Over a century ago, the railroads fanned out onto the Great Plains, moving westward from St. Paul. The bison and the Native Americans were swept aside as immigrants from Norway, Sweden, and Germany settled near the railroads. It was called Manifest Destiny.
Small towns, like Hancock, popped up along the Great Northern Railroad. They were a place where grain could be stored in giant bins. They were a place for shopping for groceries, purchasing hardware and farm machinery. Small country schools of the immigrants were scattered across the plains but would merge into small town school systems. Some of my Hancock classmates started out in country schools.
The land was cheap and was neatly divided into Sections of 640 acres. One section could support four farms in those days. The farm families were often large and provided lots of children for the small-town schools.
Then the transformation of the Great Plains continued in earnest. The farmers that fed their families were called upon to feed the world. The giant food companies of Minnesota, like Cargil, Pillsbury, and General Mills, would form the mechanism to acquire grain from the small farms and ship it down the Mississippi, or up to Duluth and out the Great Lakes to feed the world.
Large scale operations, like corporate farms, and large-scale farm equipment would transform the Great Plains into a huge factory of grain production.
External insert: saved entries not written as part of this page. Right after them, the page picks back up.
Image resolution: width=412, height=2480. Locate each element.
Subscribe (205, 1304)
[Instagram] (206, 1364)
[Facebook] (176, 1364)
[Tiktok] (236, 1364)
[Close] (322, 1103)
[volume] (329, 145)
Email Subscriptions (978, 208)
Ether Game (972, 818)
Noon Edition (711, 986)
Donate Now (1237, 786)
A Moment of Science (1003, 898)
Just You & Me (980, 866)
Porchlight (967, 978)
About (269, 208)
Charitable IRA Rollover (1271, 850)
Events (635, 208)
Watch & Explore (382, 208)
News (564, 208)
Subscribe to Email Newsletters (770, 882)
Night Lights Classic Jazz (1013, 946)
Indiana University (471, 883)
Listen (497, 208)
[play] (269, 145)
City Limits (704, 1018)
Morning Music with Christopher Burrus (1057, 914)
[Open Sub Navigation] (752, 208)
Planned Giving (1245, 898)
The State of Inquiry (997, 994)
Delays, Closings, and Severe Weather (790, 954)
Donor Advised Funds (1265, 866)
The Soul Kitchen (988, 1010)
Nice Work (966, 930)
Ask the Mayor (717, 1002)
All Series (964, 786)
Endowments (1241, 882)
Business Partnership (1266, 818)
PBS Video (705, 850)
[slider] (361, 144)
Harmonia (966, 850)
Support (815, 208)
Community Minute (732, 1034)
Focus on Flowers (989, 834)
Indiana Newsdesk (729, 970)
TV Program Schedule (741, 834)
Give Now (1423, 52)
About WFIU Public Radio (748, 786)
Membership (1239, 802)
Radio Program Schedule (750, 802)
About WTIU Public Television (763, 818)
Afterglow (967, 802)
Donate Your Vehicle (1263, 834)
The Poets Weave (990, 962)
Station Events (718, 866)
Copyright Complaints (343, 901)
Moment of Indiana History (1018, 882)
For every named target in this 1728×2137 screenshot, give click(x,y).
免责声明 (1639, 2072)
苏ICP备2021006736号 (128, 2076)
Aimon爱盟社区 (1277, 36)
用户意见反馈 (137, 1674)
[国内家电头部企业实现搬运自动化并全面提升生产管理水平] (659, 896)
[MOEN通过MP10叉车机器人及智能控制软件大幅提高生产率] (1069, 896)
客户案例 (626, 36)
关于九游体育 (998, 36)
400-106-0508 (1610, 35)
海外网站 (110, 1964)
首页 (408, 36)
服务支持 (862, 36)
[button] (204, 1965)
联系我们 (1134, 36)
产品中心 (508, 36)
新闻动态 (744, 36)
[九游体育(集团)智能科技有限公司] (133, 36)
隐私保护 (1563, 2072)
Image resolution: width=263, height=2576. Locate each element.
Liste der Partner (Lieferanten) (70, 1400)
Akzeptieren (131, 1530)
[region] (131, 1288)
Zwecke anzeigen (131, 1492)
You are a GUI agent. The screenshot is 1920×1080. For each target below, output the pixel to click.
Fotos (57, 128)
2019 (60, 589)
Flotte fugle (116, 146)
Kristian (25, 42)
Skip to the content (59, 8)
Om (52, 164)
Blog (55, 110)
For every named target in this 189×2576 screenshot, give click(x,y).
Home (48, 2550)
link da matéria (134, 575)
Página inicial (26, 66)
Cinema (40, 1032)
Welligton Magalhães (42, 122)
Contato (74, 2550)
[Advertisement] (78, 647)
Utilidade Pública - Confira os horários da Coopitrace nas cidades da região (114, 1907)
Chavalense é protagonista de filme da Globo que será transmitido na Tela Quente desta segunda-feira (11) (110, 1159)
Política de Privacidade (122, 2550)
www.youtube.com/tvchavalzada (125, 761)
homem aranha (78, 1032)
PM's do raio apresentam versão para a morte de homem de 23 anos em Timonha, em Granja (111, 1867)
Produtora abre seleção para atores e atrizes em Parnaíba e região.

It would come with a cost. The smaller farms began to disappear. For example, Dianne grew up on a farm near Clontarf. It is now plowed under. The driveway is gone, the trees are gone, and the buildings gone. Plowed under.
With fewer farms on the plains, there were fewer school kids to feed the school systems. When I grew up, my hometown of Hancock had two hardware stores, two grocery stores, a drugstore, a clothing store, two cafes, a veterinary clinic, and a doctor’s office. All gone now. Hancock is just a shell of what it once was. The school system keeps the town alive. But the 11-man football team is now 9-man.
Friday, as we drove to Wheaton for the football game, we passed through the small towns like Alberta, Chokio, Graceville, and others which once comprised the Pheasant Conference. They are also mere shells of what they once were, victims of the great transformation on the Great Plains. The Chokio schools merged with Alberta, then both merged with Morris. On and on, the transformation continues. The small towns on the Great Plains are being slowly swept away, like the Bison and Native Americans before them.
It is fall on the plains. Great fields of wheat are being harvested by million dollar combines, sometimes three to a field. Next comes the harvesting of corn and beans. For now, it is corn as far as the eye can see. Everything is large-scale now. There are nearly 10,000 milk cows at Riverview farm. A tractor can cost upwards of $800,000 and computers within it control the planting or spraying of the fields.
And so it is that Hancock played Border West, not Wheaton, because Border West is comprised of students from the communities of Wheaton, Herman, Norcross, Clinton, Graceville, and Beardsley. Friday, it took those six towns to field a 9-man football team. Hancock won by two points.